- [PROBLEM DETAILS]:
In the data below, find the line with "The height and" and the line with "the vendors.js script", then restate both and every line between them exactly, minus the pictures.

- [GIVEN DATA]:
--- --- ---

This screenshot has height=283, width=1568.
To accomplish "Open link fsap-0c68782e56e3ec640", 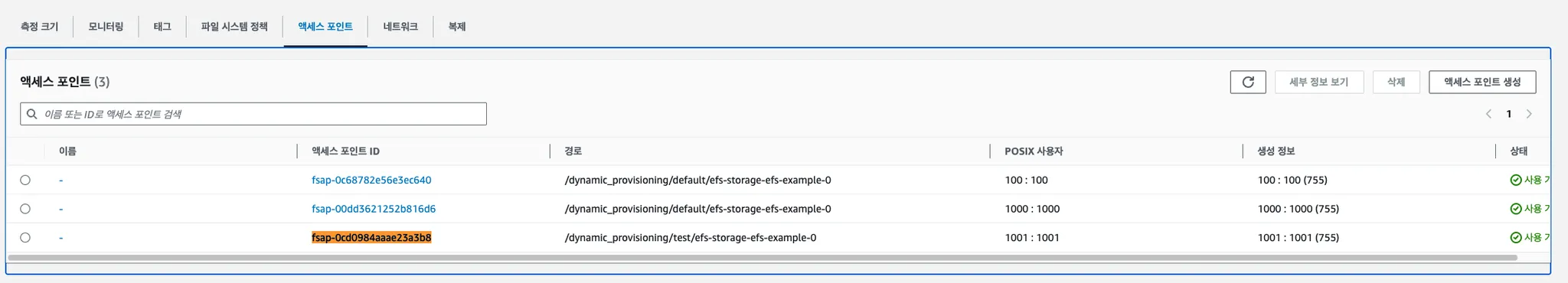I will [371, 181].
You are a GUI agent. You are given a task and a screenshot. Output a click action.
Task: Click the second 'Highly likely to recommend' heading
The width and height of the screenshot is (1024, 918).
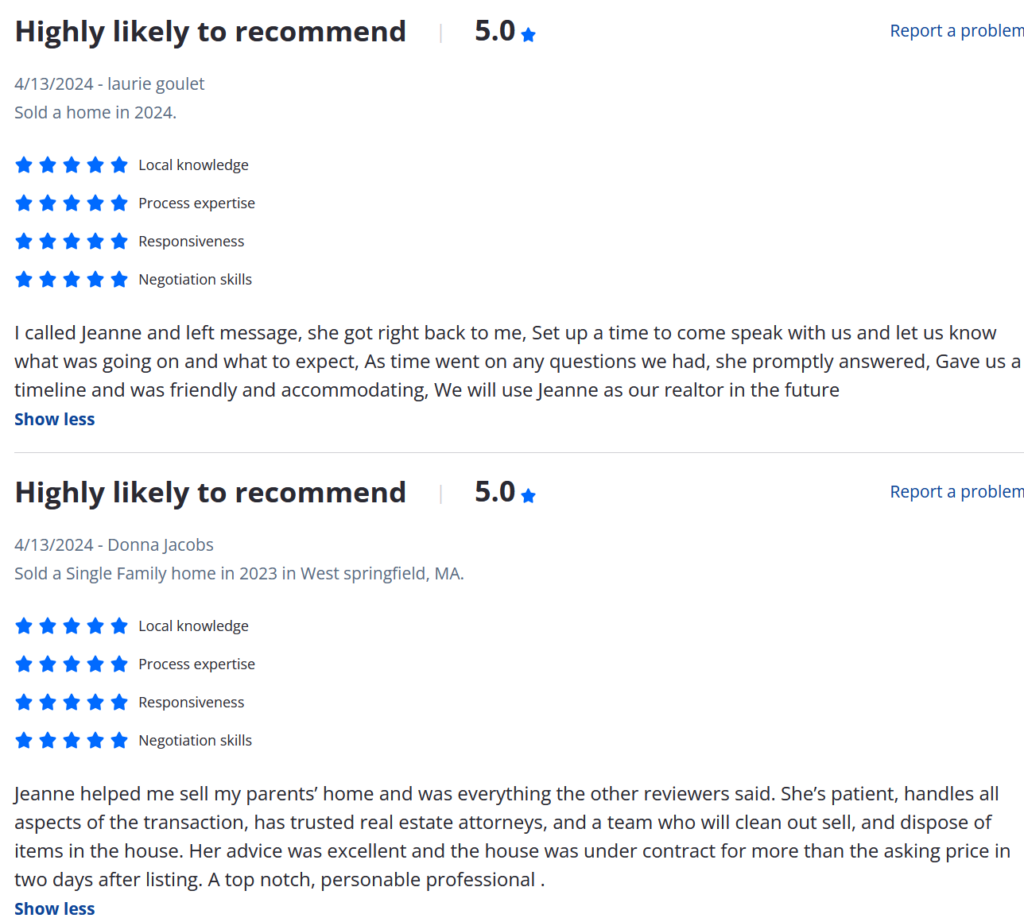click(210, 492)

--- --- ---

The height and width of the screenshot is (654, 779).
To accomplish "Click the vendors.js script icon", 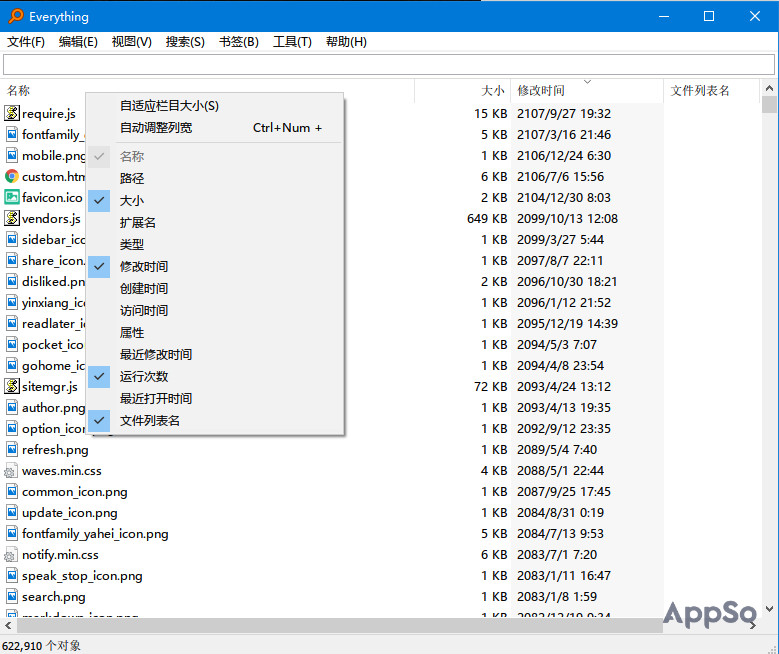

--- --- ---

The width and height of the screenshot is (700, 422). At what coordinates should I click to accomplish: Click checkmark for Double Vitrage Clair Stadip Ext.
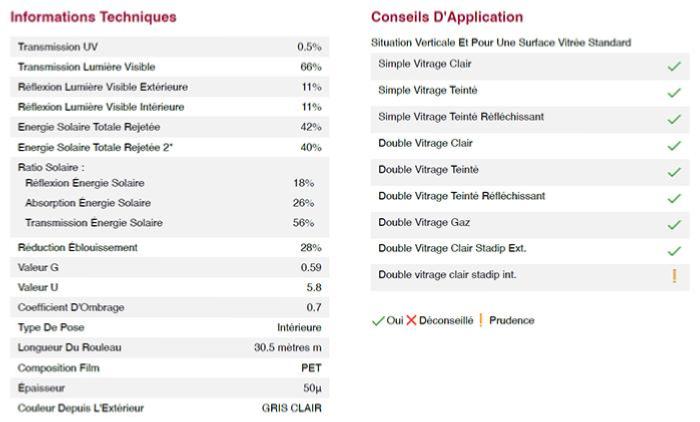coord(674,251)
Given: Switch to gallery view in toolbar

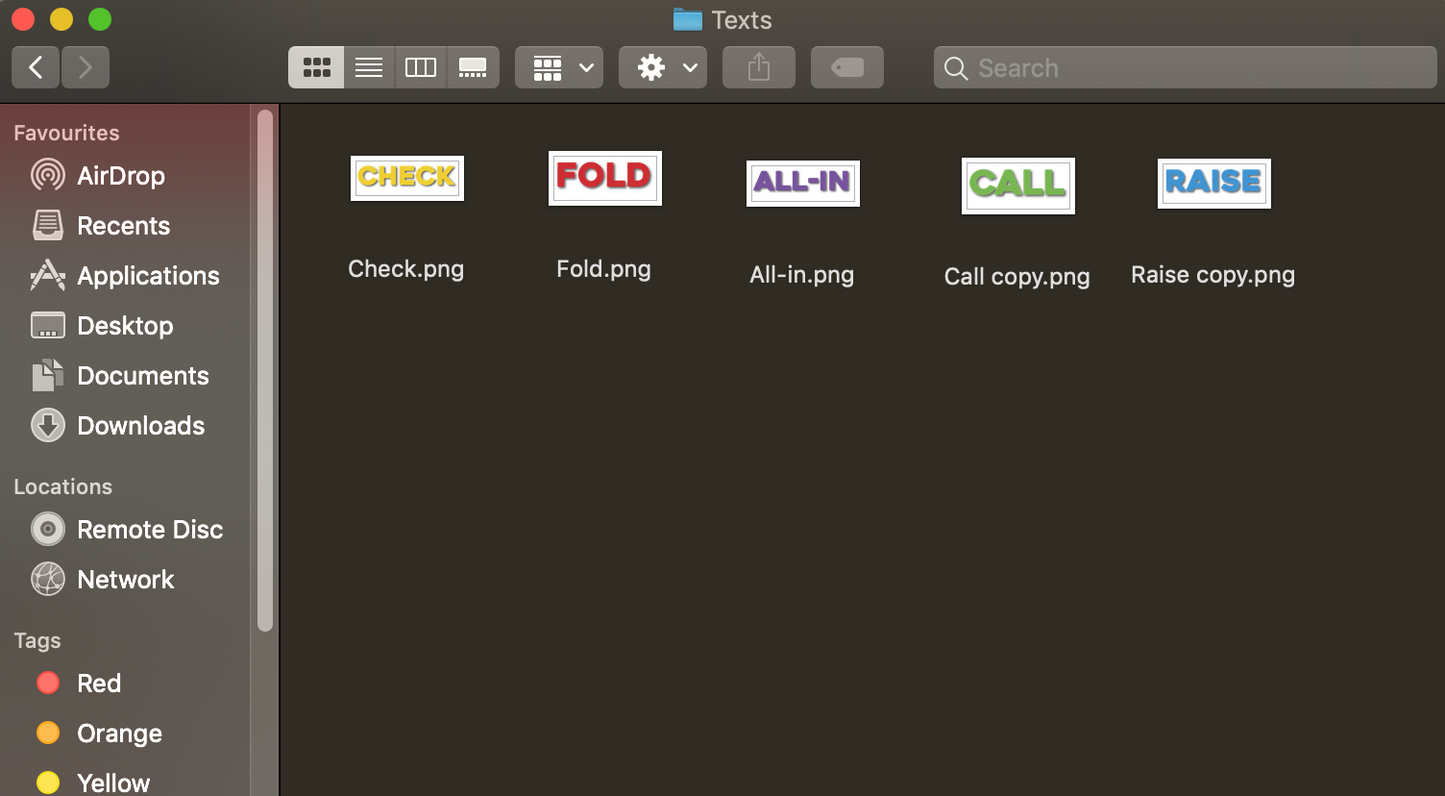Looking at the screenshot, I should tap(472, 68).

--- --- ---

- [YOUR SOLUTION]:
The height and width of the screenshot is (654, 779).
To accomplish "Click the vendors.js script icon", 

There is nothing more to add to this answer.